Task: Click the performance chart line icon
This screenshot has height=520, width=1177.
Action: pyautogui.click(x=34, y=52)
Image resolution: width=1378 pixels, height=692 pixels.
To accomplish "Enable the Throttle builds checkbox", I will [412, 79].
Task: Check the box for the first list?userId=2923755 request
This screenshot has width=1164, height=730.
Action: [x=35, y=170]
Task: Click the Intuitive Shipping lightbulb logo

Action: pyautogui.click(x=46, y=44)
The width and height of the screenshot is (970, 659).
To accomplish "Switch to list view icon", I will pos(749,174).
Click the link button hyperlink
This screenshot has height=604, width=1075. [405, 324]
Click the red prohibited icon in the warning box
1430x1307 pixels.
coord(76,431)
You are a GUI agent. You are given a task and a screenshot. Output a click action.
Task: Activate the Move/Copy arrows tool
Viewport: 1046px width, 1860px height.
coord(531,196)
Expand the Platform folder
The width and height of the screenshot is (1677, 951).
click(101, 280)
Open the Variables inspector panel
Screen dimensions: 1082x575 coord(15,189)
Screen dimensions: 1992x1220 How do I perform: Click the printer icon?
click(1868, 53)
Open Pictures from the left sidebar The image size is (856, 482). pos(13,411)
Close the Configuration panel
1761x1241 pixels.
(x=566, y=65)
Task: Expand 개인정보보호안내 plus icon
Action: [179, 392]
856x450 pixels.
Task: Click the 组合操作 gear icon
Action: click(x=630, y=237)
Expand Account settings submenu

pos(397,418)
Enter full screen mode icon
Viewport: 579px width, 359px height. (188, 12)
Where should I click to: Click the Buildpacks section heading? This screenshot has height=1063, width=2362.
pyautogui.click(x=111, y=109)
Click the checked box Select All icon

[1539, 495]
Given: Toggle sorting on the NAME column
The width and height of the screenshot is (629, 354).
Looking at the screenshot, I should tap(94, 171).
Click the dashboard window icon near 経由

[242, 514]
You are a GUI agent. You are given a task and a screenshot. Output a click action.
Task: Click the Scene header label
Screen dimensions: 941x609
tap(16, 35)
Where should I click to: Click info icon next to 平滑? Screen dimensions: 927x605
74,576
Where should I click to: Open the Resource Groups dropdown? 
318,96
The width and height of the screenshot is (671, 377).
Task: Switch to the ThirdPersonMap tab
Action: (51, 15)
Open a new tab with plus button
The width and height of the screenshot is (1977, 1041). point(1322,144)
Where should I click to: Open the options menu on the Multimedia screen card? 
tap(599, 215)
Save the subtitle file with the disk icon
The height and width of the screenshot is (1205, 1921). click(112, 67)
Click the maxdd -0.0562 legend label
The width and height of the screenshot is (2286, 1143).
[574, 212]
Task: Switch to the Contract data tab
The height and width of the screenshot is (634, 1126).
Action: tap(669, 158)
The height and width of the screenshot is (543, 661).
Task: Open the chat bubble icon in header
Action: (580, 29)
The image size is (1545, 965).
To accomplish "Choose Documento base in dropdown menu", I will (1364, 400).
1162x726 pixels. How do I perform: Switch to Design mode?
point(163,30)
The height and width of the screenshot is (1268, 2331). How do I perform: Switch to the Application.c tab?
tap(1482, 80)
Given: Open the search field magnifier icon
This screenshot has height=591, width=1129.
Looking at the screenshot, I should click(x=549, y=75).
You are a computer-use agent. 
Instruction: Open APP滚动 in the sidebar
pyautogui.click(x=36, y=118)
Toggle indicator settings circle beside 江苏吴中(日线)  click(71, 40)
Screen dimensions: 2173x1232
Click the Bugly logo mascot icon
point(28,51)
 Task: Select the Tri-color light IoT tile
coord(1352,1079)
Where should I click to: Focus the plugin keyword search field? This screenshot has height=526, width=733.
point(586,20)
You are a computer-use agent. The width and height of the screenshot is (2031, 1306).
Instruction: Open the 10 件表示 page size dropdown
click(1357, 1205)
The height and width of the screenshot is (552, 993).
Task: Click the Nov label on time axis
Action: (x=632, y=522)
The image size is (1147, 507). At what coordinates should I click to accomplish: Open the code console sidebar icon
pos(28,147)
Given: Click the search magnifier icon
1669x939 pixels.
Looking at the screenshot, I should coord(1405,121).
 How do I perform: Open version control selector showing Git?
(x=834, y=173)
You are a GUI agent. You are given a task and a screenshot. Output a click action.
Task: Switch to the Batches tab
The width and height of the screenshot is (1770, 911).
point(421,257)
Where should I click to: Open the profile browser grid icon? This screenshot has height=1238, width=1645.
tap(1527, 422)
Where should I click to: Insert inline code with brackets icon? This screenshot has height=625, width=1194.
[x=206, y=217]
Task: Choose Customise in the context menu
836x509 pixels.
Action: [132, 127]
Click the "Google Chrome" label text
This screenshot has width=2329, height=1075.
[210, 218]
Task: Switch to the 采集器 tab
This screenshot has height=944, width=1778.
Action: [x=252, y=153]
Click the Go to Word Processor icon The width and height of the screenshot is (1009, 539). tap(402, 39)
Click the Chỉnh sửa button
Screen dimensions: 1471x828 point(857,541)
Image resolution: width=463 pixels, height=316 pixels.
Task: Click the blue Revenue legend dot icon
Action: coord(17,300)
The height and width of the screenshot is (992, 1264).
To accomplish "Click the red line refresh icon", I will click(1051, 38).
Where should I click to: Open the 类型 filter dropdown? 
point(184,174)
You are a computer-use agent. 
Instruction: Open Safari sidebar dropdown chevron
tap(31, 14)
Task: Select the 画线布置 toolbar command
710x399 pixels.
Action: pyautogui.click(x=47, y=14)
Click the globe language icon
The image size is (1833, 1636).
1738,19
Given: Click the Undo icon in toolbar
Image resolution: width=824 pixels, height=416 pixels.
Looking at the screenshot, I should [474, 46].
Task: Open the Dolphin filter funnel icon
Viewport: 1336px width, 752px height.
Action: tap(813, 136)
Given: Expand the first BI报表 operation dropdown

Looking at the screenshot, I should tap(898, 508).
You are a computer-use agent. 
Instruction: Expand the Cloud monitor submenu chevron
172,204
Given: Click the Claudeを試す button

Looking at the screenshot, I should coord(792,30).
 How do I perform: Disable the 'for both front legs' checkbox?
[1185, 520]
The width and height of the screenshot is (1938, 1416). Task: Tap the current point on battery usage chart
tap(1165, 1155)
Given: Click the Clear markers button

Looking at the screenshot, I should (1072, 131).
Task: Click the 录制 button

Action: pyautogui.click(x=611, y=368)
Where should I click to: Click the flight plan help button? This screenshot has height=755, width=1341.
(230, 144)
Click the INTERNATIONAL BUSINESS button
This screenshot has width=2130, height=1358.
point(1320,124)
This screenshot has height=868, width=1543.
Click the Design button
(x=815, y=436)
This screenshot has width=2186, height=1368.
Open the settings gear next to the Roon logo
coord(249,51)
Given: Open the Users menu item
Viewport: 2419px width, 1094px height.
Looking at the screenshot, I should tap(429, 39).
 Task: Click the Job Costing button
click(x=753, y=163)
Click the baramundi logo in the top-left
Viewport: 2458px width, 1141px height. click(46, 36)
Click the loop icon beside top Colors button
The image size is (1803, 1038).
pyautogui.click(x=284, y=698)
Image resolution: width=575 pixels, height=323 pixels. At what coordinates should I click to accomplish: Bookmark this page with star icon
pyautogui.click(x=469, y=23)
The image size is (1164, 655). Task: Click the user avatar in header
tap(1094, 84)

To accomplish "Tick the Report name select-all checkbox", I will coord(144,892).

• • • • • • •

• Instructions for the task:
If a line in the data holds the string "will", copy that line.

• Exercise response:
To accomplish "Enable the Throttle builds checkbox", I will [412, 79].
To accomplish "Switch to list view icon", I will pos(749,174).
To accomplish "Choose Documento base in dropdown menu", I will (1364, 400).
To accomplish "Click the red line refresh icon", I will click(1051, 38).
To accomplish "Tick the Report name select-all checkbox", I will coord(144,892).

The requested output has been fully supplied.